Before he purchased Frontier Wellhead, Eberhart was the vice president of acquisitions for Greene's Energy Group, LLC. He also served as Vice President of Acquisitions for Greene's Energy Group, LLC.

Eberhart's investment company, Eberhart Capital, LLC, owns Canary and his other companies. Its acquisitions include Unitherm Furnaces, LLC, a Missouri-based industrial furnace maker acquired in January 2014. Eberhart Capital also owns Precision Pipeline, Inc., and Twin Express trucking. The company previously owned Luft Machine, a manufacturing company. In July 2014, Eberhart acquired Contractor Sales and Services, an industrial construction equipment rental company based in Des Moines, Iowa.

Eberhart Capital is based in Scottsdale, Arizona, and has more than $100 million in assets and $200 million in revenue.

==Public advocacy==
Eberhart's oil and gas expertise and manufacturing experience has landed him a spot on several U.S. trade missions, including visits to Mozambique, Ghana, and Nigeria. He has served as an oil and gas industry consultant in North America, Asia, and Africa, earning him a place in Hart Energy's “30 Under 40” list.

Eberhart's knowledge of geopolitical energy issues and oil prices has led to CNN, Fox News, and CNBC interviews, among other news outlets. He is a regular contributor to Forbes and a frequent guest on national and regional talk radio. Eberhart's commentaries on energy dominance and the economy have appeared in The New York Times, The Hill, The Economist, Washington Examiner, and other major publications. Eberhart is author of The Switch, a 2015 exploration of the potential economic and geopolitical benefits to the United States of achieving a greater energy self-sufficiency due to hydraulic fracturing and horizontal drilling.

In 2015, Eberhart was a leading advocate for lifting the ban on U.S. domestic crude oil exports. He co-authored an op-ed column with Tom Ridge, former Governor of Pennsylvania and First U.S. Secretary of Homeland Security, on the geopolitical value of expanding U.S. crude exports as a foreign policy tool. Eberhart was frequently quoted in the media when the ban was lifted.

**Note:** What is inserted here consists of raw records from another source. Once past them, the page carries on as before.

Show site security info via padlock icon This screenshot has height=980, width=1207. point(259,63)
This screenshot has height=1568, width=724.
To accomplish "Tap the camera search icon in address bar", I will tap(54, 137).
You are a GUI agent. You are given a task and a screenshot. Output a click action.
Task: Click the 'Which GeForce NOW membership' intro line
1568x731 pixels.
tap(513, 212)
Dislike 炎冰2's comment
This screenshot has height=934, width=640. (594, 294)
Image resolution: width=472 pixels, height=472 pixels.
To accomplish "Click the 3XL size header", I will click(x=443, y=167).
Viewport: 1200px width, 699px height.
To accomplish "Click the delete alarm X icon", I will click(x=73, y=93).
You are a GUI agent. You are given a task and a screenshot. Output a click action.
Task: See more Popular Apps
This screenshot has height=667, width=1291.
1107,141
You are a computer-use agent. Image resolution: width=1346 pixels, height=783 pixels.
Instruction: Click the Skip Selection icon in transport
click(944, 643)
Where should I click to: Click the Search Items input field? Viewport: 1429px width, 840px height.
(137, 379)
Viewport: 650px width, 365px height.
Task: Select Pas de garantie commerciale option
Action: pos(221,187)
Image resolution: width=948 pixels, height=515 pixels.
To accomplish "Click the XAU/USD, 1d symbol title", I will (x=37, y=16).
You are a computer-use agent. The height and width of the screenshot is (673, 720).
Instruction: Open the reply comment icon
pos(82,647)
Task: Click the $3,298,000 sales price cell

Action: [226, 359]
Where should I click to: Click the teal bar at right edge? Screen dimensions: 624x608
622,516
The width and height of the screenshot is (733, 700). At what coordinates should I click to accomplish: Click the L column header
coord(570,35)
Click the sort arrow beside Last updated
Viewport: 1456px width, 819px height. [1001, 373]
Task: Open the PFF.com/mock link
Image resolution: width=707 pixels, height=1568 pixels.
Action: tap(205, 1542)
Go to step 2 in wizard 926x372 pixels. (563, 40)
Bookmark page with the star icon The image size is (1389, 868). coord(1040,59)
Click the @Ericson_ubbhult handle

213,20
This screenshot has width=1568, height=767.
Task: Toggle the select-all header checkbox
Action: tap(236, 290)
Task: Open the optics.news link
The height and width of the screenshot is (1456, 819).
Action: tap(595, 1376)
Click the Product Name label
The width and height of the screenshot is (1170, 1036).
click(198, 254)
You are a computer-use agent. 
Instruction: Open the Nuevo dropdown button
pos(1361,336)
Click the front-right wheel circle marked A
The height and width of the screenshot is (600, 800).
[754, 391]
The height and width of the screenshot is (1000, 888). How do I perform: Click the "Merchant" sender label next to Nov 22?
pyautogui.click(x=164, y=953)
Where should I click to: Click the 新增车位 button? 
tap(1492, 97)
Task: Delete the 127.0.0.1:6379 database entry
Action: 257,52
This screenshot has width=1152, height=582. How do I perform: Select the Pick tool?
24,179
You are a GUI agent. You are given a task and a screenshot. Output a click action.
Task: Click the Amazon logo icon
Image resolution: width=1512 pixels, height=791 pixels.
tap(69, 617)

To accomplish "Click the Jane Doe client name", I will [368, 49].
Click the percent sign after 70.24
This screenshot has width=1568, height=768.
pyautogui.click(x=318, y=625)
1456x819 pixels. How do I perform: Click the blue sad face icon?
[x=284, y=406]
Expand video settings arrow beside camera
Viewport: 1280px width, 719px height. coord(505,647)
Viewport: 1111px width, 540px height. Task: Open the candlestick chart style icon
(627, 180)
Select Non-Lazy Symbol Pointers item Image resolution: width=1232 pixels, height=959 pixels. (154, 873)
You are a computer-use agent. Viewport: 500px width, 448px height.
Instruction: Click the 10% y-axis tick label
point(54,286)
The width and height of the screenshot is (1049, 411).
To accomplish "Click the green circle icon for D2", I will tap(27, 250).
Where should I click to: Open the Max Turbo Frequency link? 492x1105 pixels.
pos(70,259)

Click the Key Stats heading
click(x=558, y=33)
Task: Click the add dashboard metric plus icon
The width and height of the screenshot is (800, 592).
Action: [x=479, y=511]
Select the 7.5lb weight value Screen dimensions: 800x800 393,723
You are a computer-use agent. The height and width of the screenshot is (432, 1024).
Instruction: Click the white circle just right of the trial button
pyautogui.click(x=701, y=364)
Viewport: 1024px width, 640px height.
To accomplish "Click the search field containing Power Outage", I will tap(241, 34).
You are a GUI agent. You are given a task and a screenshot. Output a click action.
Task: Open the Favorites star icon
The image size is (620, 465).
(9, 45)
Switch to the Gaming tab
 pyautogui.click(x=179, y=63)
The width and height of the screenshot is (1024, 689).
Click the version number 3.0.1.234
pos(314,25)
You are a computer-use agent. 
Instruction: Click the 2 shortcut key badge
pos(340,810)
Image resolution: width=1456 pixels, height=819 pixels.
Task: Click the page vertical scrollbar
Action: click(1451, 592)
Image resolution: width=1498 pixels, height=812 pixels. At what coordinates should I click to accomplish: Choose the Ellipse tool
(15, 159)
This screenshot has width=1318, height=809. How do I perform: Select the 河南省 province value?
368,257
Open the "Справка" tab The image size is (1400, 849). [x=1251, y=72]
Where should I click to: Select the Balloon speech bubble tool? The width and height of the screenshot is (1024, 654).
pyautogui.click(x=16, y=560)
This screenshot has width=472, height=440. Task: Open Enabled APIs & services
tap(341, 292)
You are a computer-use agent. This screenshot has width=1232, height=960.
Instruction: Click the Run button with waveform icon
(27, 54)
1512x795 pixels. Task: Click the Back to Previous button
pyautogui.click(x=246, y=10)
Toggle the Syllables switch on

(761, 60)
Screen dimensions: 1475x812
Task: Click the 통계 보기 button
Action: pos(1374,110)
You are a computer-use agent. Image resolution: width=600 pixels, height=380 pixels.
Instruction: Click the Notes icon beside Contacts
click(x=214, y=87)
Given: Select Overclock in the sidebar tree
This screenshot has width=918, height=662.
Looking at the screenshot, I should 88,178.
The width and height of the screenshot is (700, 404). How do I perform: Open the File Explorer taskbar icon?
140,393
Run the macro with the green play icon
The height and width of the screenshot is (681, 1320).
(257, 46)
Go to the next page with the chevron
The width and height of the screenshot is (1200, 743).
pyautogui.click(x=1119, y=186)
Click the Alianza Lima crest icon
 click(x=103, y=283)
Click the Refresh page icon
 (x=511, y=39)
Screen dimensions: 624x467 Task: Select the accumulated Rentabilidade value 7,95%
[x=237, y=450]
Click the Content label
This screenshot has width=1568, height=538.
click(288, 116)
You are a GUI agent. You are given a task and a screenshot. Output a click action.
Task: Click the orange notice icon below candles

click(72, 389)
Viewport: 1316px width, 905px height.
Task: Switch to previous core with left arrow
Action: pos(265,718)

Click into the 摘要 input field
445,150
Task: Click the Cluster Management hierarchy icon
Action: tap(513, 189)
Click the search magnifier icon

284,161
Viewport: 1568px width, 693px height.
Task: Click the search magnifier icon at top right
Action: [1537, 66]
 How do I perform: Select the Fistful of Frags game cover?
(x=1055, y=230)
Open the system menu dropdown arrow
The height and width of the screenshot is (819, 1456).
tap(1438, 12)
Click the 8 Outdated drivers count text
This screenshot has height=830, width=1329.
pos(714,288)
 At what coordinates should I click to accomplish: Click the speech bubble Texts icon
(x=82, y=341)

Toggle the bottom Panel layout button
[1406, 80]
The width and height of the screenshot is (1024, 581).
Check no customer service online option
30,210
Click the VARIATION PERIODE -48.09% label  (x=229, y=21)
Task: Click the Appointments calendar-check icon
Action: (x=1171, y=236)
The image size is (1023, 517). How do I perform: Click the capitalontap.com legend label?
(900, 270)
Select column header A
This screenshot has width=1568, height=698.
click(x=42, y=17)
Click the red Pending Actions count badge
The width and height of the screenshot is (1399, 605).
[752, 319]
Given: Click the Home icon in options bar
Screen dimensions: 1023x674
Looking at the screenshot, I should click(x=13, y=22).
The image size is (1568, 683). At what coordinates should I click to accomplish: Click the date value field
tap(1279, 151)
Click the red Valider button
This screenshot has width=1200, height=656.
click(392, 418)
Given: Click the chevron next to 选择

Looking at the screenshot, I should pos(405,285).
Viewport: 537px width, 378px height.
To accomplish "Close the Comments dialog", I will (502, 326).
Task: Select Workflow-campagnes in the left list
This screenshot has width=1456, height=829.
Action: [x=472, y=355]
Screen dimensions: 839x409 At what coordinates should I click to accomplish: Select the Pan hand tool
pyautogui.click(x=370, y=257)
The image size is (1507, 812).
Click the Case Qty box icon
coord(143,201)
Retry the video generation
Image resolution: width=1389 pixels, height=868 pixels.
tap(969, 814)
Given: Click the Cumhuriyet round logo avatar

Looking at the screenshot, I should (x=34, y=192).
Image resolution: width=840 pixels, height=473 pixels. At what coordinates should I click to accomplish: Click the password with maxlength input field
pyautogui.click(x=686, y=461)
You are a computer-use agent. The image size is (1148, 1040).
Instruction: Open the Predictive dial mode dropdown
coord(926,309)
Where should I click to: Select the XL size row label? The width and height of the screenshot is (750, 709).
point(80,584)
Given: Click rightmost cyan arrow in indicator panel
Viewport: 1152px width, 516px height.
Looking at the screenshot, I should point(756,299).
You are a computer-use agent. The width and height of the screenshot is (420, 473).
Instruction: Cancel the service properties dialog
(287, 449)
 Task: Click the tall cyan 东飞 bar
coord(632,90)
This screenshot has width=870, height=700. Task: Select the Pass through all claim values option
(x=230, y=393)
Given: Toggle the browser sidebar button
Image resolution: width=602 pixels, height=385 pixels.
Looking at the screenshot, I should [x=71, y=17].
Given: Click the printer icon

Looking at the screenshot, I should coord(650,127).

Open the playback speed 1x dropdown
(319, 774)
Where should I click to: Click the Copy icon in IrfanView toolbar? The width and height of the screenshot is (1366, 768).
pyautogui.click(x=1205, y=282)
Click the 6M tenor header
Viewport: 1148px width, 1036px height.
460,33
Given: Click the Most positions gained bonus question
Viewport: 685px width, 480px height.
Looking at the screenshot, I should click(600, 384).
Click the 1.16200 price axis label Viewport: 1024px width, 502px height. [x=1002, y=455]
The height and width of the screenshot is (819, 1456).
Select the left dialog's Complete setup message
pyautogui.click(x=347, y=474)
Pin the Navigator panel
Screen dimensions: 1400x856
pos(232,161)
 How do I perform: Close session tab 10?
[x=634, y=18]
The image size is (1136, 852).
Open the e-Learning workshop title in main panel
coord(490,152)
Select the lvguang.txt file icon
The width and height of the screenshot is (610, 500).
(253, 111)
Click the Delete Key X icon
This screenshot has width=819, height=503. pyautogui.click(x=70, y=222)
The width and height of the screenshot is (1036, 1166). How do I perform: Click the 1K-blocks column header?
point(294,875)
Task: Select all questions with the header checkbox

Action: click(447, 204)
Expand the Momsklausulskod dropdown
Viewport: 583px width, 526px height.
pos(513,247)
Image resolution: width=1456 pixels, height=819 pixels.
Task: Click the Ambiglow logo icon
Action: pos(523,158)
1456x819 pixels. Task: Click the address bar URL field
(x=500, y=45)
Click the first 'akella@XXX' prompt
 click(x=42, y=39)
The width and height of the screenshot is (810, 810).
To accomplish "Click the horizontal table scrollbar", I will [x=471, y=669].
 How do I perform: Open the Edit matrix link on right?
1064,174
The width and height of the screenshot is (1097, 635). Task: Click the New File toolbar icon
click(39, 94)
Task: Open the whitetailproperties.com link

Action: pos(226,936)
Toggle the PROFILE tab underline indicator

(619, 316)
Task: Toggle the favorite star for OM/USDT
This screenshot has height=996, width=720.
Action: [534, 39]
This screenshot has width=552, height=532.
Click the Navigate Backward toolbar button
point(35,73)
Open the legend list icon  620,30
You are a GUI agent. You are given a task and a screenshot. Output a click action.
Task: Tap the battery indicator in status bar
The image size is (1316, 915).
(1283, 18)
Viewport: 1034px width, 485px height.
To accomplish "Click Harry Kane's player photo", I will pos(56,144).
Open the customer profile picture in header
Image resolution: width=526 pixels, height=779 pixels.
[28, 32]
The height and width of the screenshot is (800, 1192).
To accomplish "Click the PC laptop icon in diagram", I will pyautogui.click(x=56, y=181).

In 2020, Eberhart wrote Switching Gears, a nonfiction book discussing the benefits and disadvantages of electric vehicles compared to internal combustion vehicles.

==Political activity==
Eberhart is a major donor to the Republican Party and to conservative causes. He was a major contributor to the election campaigns of U.S. Senators Cory Gardner (R-CO), James Lankford (R-OK), and Congressman Kevin Cramer (R-ND). He also donated the individual maximum to the Donald Trump campaign. He was a prominent supporter of the Trump Victory rule change, allowing ultra-wealthy donors to increase their cap on campaign donations to Trump's reelection campaign and stating, "(Trump's) ability to accept the mega MAGA check is another nail in the eventual Democratic nominee’s coffin — and it’s a big nail." He later called Trump "divisive" and urged for a "unifier in chief," though has been highly critical of President Joe Biden and others in his cabinet, such as Pete Buttigieg.

==Organizations==
Eberhart is a member of the North Dakota Petroleum Council and the Colorado Oil & Gas Association. He is also a director at the Los Angeles World Affairs Council.